DATASET ENTRIES:
** BEGIN **
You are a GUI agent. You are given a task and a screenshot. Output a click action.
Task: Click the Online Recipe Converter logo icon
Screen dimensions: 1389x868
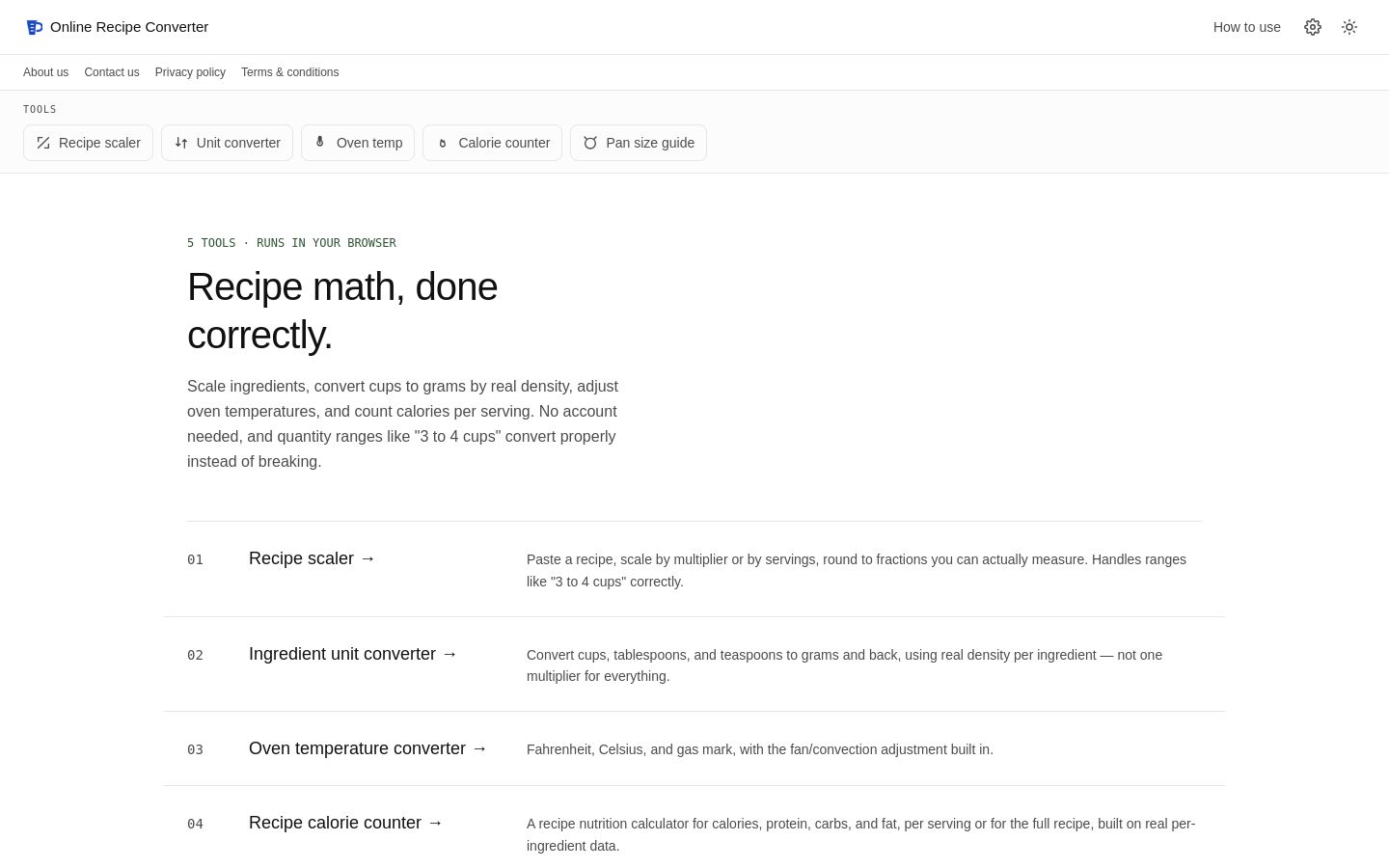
** END **
** BEGIN **
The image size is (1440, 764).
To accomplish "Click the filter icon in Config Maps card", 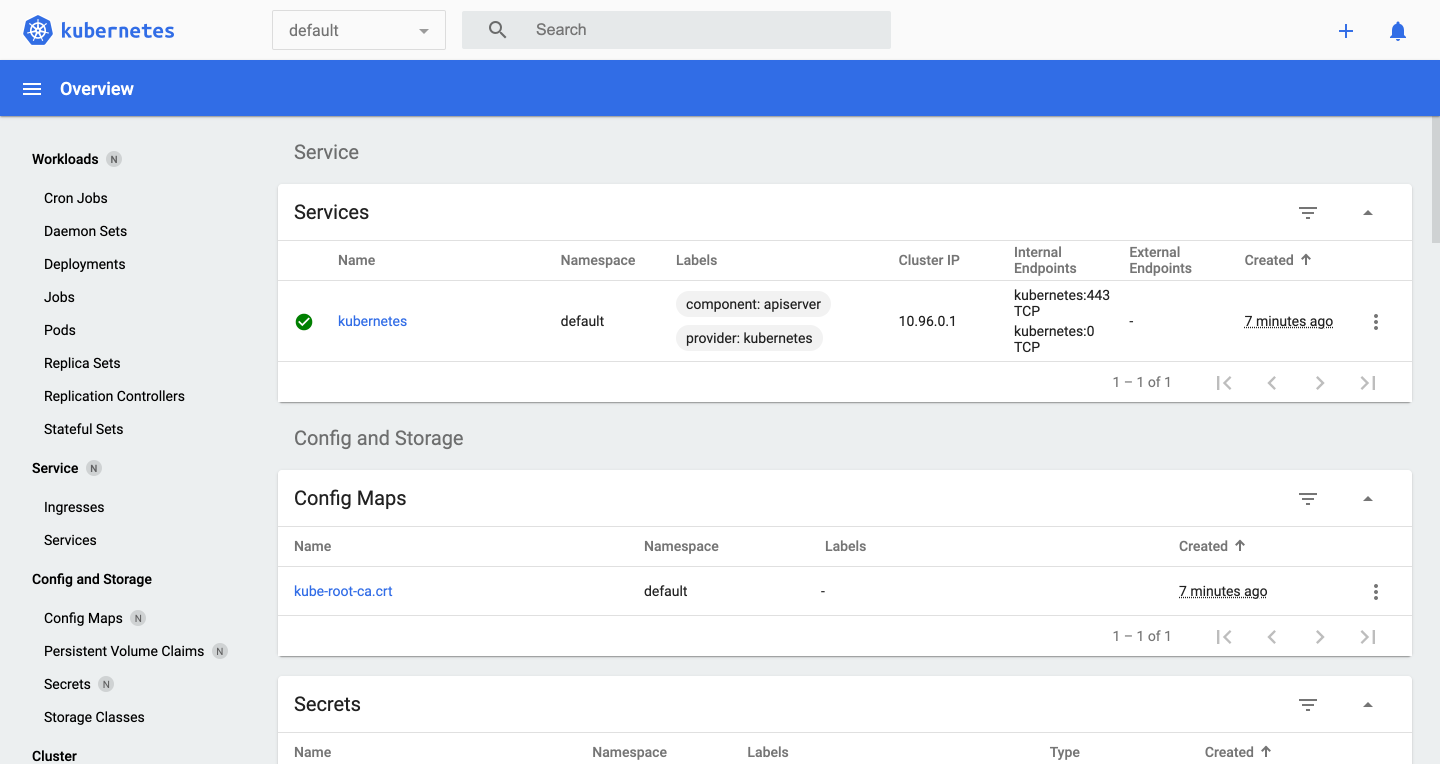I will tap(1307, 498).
** END **
** BEGIN **
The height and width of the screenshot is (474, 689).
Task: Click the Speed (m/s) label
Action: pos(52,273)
** END **
REQUIRED WORK:
Give back only the data from the line with "You are a GUI" to the line with "Screen dimensions: 1389x868", with "logo" swapped out for "emblem" and nothing else changed.

EXERCISE OUTPUT:
You are a GUI agent. You are given a task and a screenshot. Output a click action.
Task: Click the Online Recipe Converter emblem icon
Screen dimensions: 1389x868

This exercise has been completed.